Income investment – risky business

property bonds fund manager macquarie

2 October 2007
| By George Liondis |

Investors are only now realising the inherent risks of investing for income, which has been loaded up with more and more equity and credit risk in recent years, whilst ignoring the benefits of a diversified bond allocation spread, according to a leading fund manager.

Macquarie Funds Management head of distribution Bruce Murphy said many investors learnt this the hard way after recent market volatility combined with widening global credit spreads.

“For too long investors have been lured by outright returns on income investments without due consideration of exactly what risks are involved,” he said.

According to Murphy, research produced by Macquarie in 1997 and 2004 highlighted keys risks inherent in income investing, which showed income investments being progressively loaded up with more equity and credit risk.

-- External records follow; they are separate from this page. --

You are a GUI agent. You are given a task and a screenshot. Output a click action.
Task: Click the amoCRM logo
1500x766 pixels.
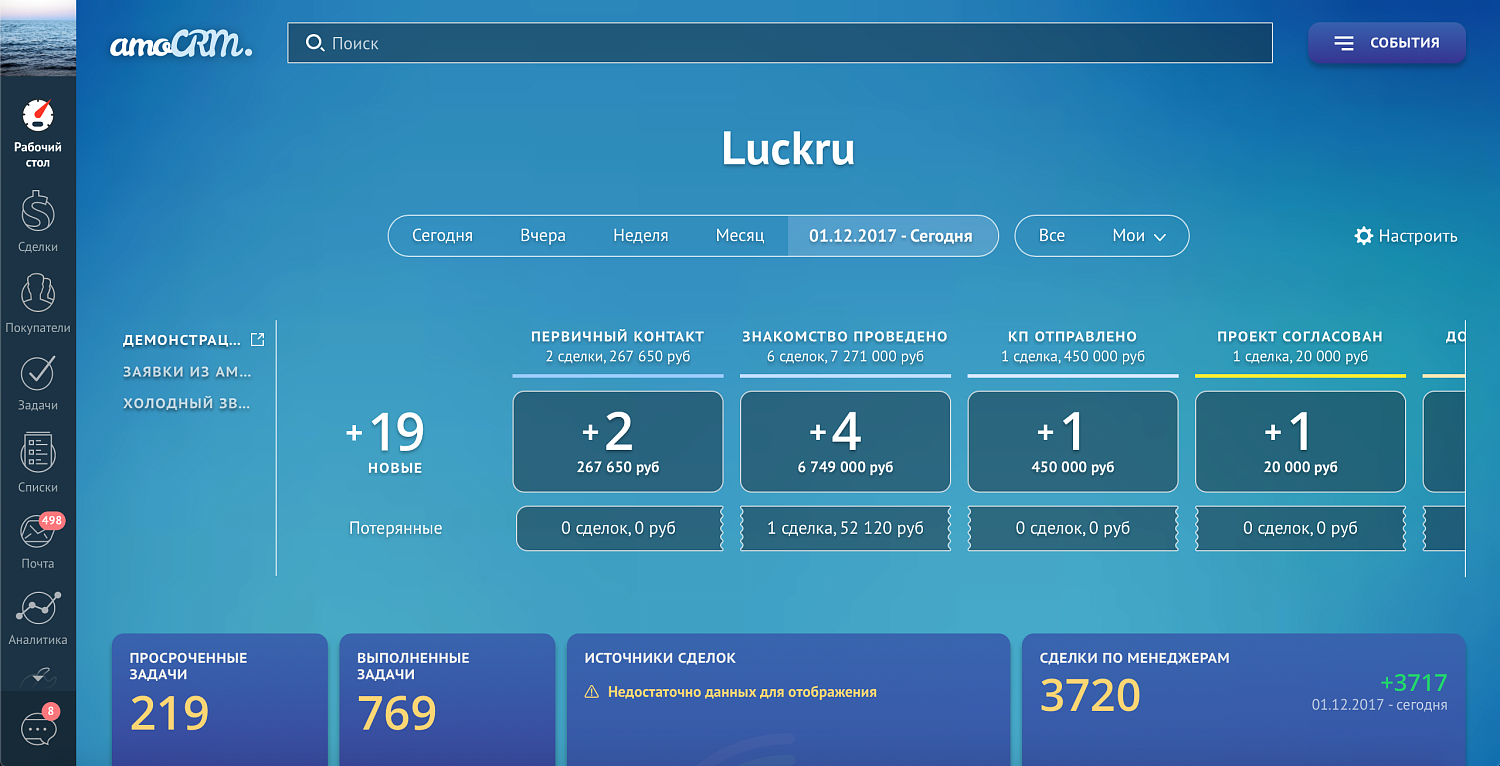pos(180,42)
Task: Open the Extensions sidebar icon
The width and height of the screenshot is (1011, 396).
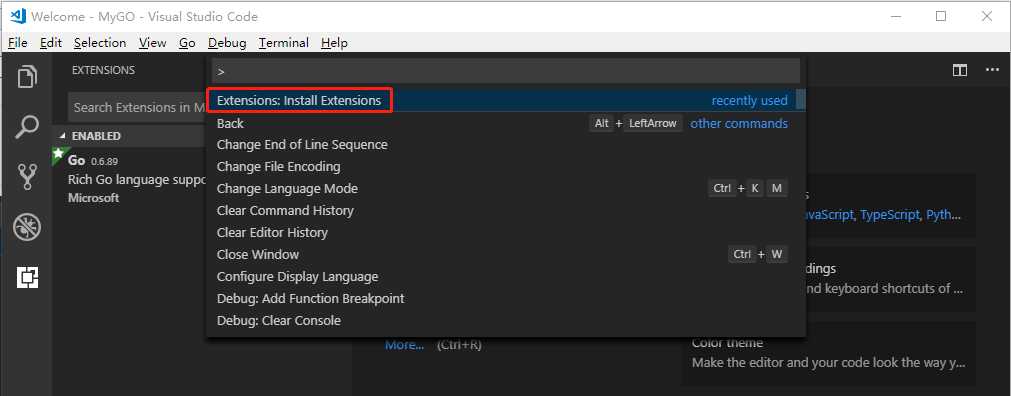Action: click(27, 277)
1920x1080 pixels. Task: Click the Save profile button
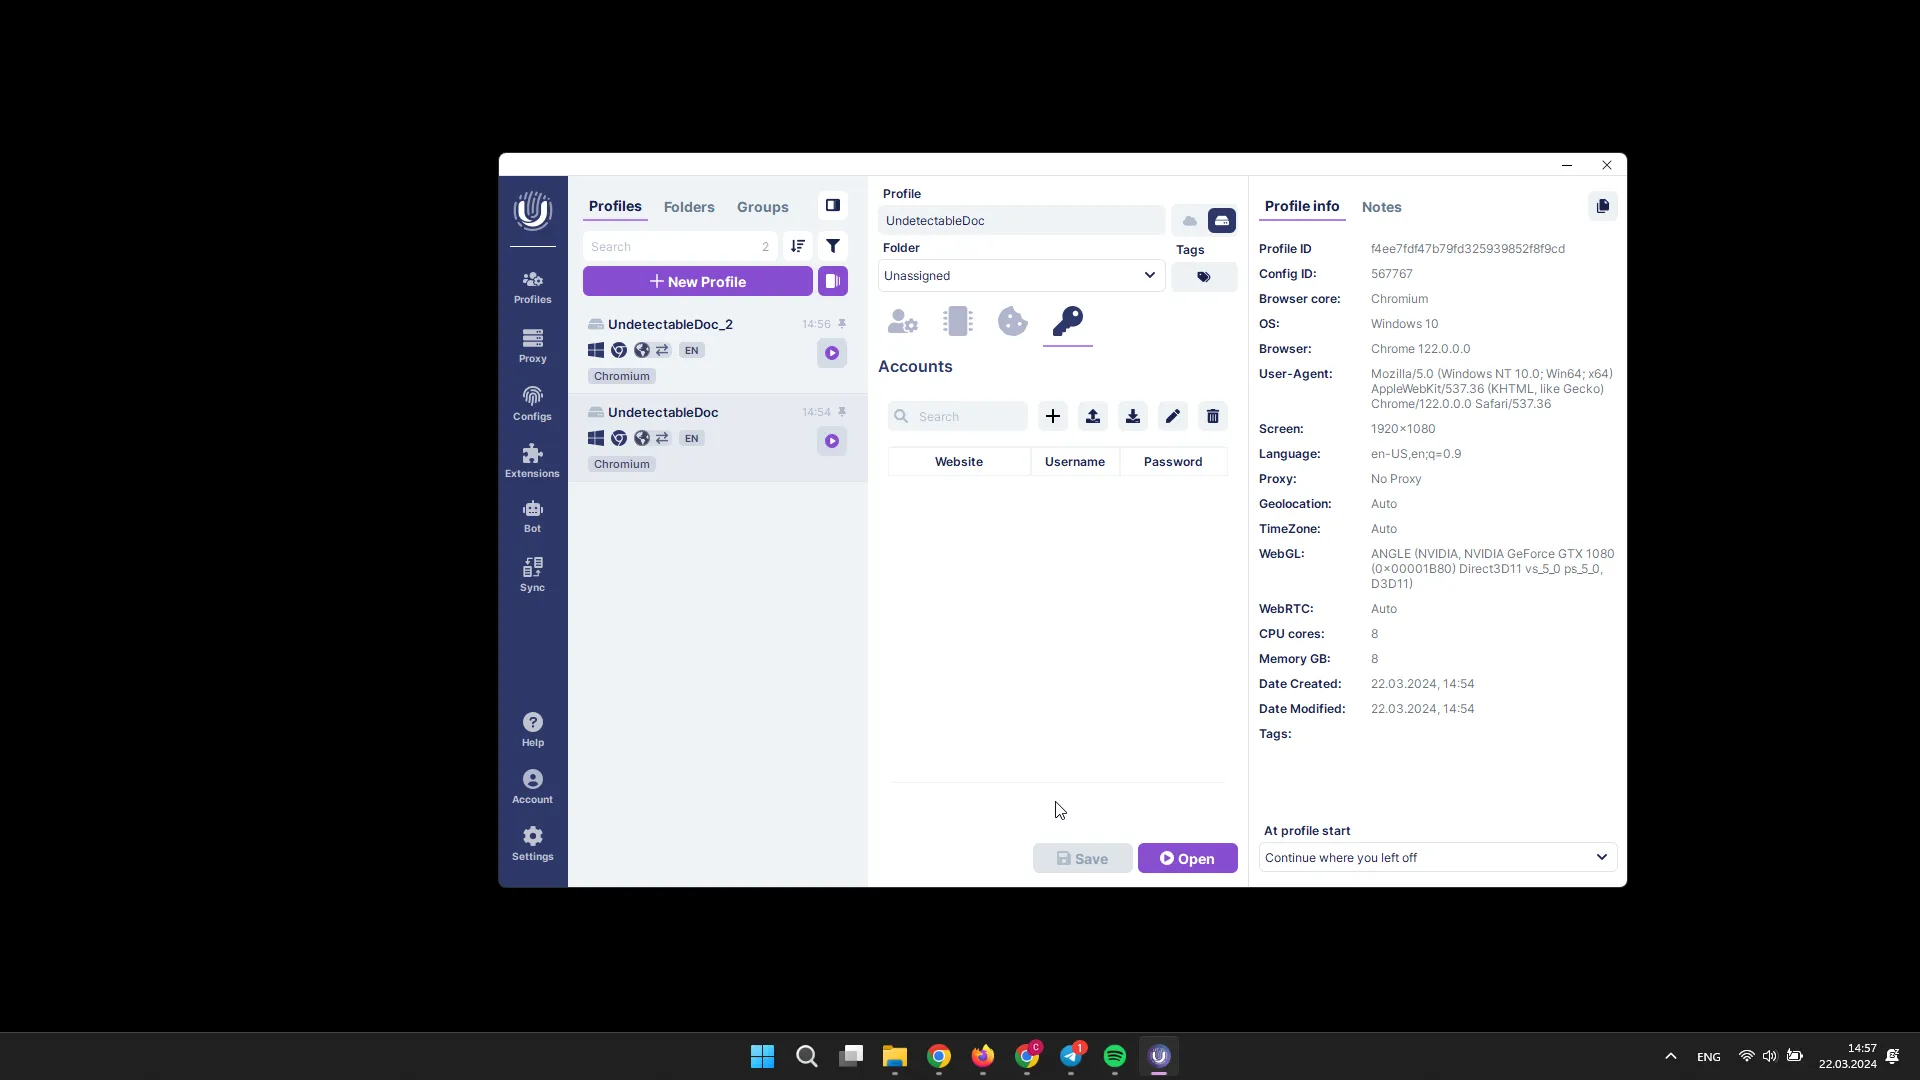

He also said the usual investor behaviour of ignoring long duration bonds in good times meant missing out on having an important diversification buffer in your portfolio when growth assets experience weakness.

“For people seeking income solutions without high levels of risk there are more practical solutions than just depositing cash into low yielding term deposits.”

Murphy said there had been a definite shift in the ‘bricks and mortar’ mentality as investors and their advisers begin to reconsider what a defensive investment, outside of cash, is.

“Ten years ago, many people invested in property because of its perceived security. Today, they still believe in ‘bricks and mortar’, but this definition appears to have expanded to infrastructure in the form of bridges, toll roads, airports and utilities,” Murphy said.

“Infrastructure is an asset class that can provide a combination of stable and predictable income with the potential for capital growth.”